Author Bolesław Prus
Original title Lalka
Country Poland
Language Polish
Genre Sociological novel
Publisher Gebethner i Wolff
Publication date
newspaper, 1887–89; book form, 1890
Media type Newspaper, hardback, paperback

The Doll (Polish: Lalka) is the second of four acclaimed novels by the Polish writer Bolesław Prus (real name Aleksander Głowacki). It was composed for periodical serialization in 1887-89 and appeared in book form in 1890.

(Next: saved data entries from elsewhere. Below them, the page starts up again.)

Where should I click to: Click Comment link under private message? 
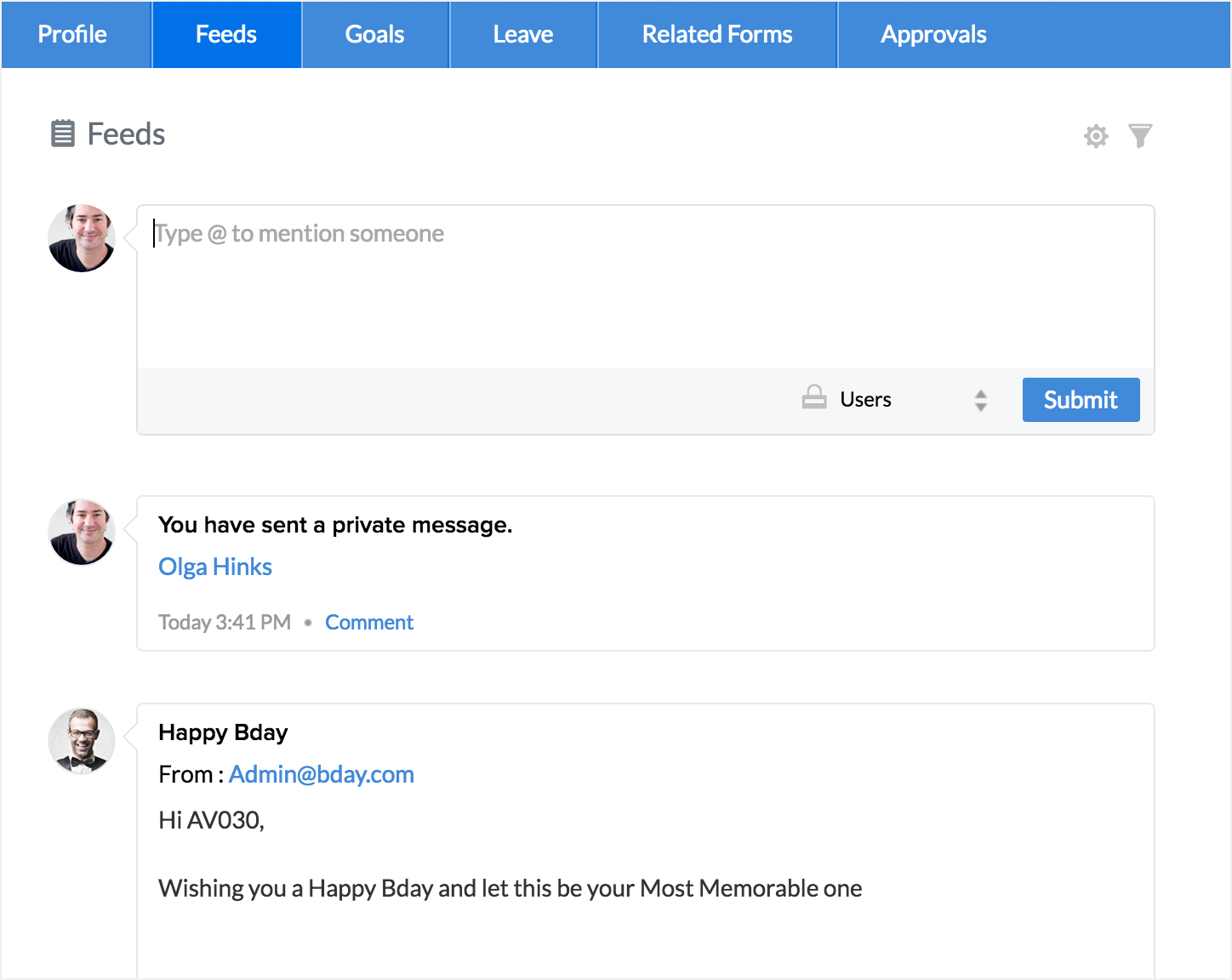point(369,623)
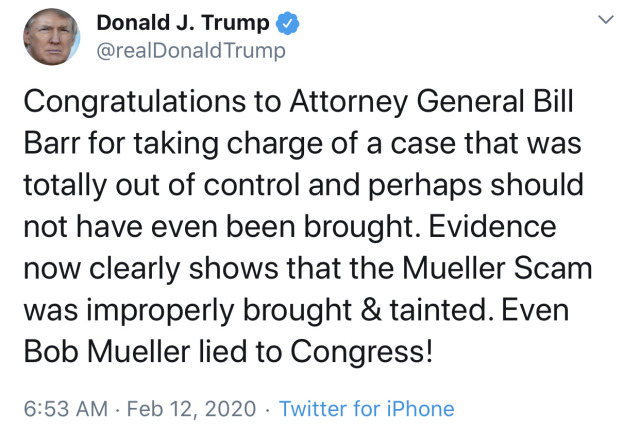This screenshot has width=640, height=444.
Task: Open Donald J. Trump's profile photo
Action: coord(51,37)
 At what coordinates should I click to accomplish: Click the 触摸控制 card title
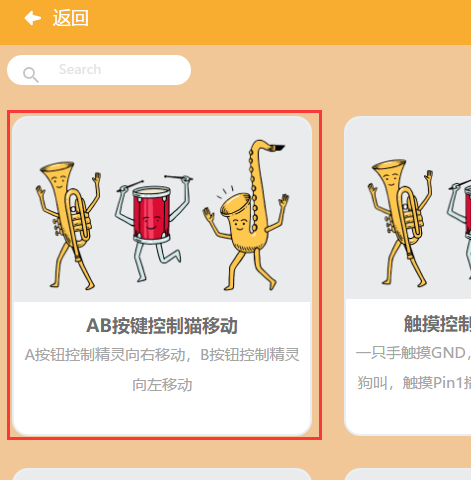(x=437, y=324)
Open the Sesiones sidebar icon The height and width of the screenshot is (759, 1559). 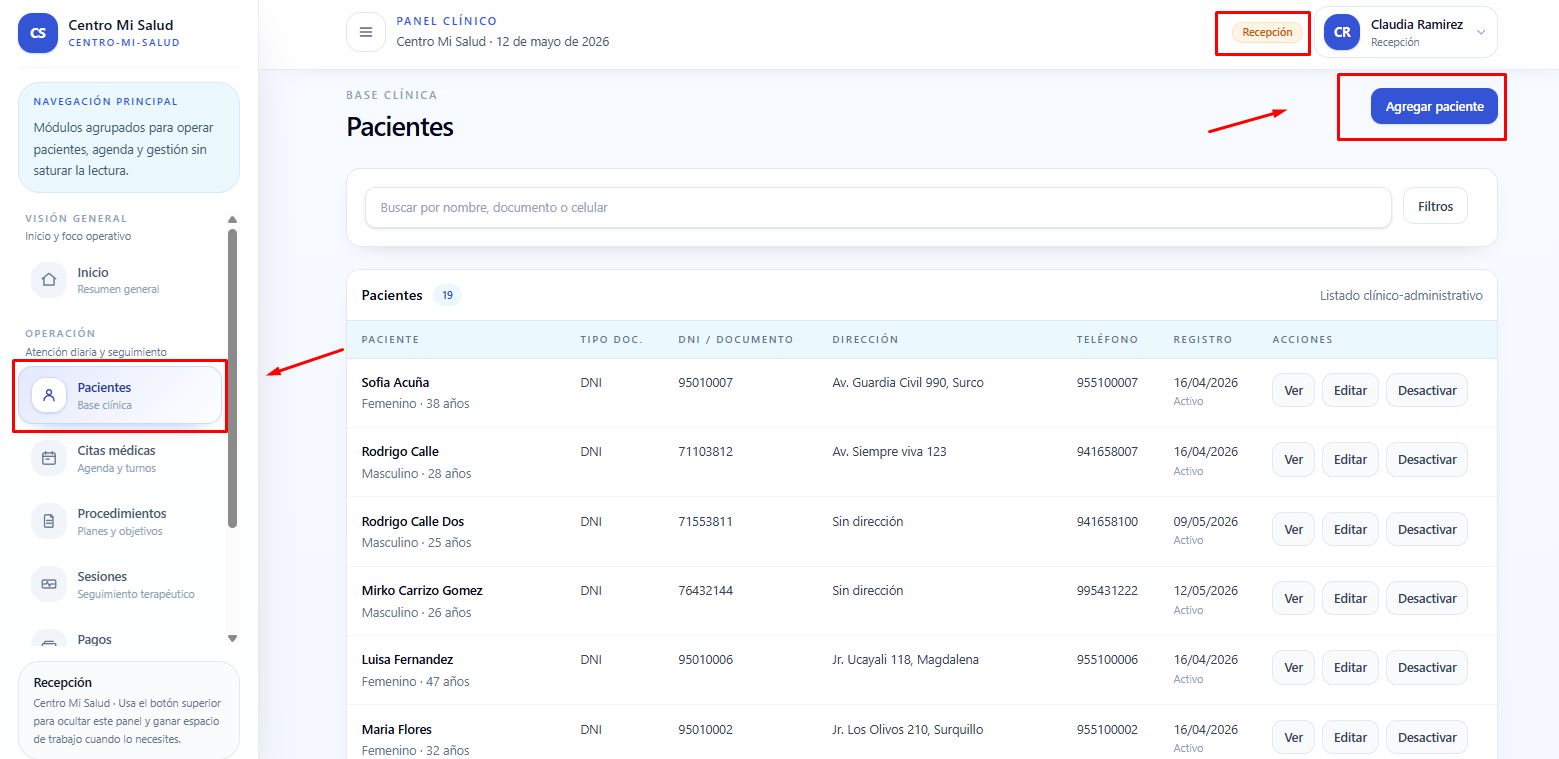point(49,584)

The Doll has been regarded by some, including Nobel laureate Czesław Miłosz, as the greatest Polish novel. According to Prus biographer Zygmunt Szweykowski, it may be unique in 19th-century world literature as a comprehensive, compelling picture of an entire society.

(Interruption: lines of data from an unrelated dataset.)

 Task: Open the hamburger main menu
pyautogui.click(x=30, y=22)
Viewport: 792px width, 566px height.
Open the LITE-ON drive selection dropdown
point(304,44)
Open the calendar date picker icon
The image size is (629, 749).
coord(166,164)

While The Doll takes its fortuitous title from a minor episode involving a stolen toy, readers commonly assume that it refers to the principal female character, the young aristocrat Izabela Łęcka. Prus had originally intended to name the book Three Generations.

The Doll has been translated into twenty-one languages, and has been produced in several film versions and as a television miniseries.

The Doll, covering one and a half years of present time, comprises two parallel narratives. One opens with events of 1878 and recounts the career of the protagonist, Stanisław Wokulski, a man in early middle age. The other narrative, in the guise of a diary kept by Wokulski's older friend Ignacy Rzecki, takes the reader back to the 1848-49 "Spring of Nations."

Bolesław Prus wrote The Doll with such close attention to the physical detail of Warsaw that it was possible, in the Interbellum, to precisely locate the very buildings where, fictively, Wokulski had lived and his store had been located on Krakowskie Przedmieście. Prus thus did for Warsaw's sense of place in The Doll in 1889 what James Joyce was famously to do for his own capital city, Dublin, in the novel Ulysses a third of a century later, in 1922.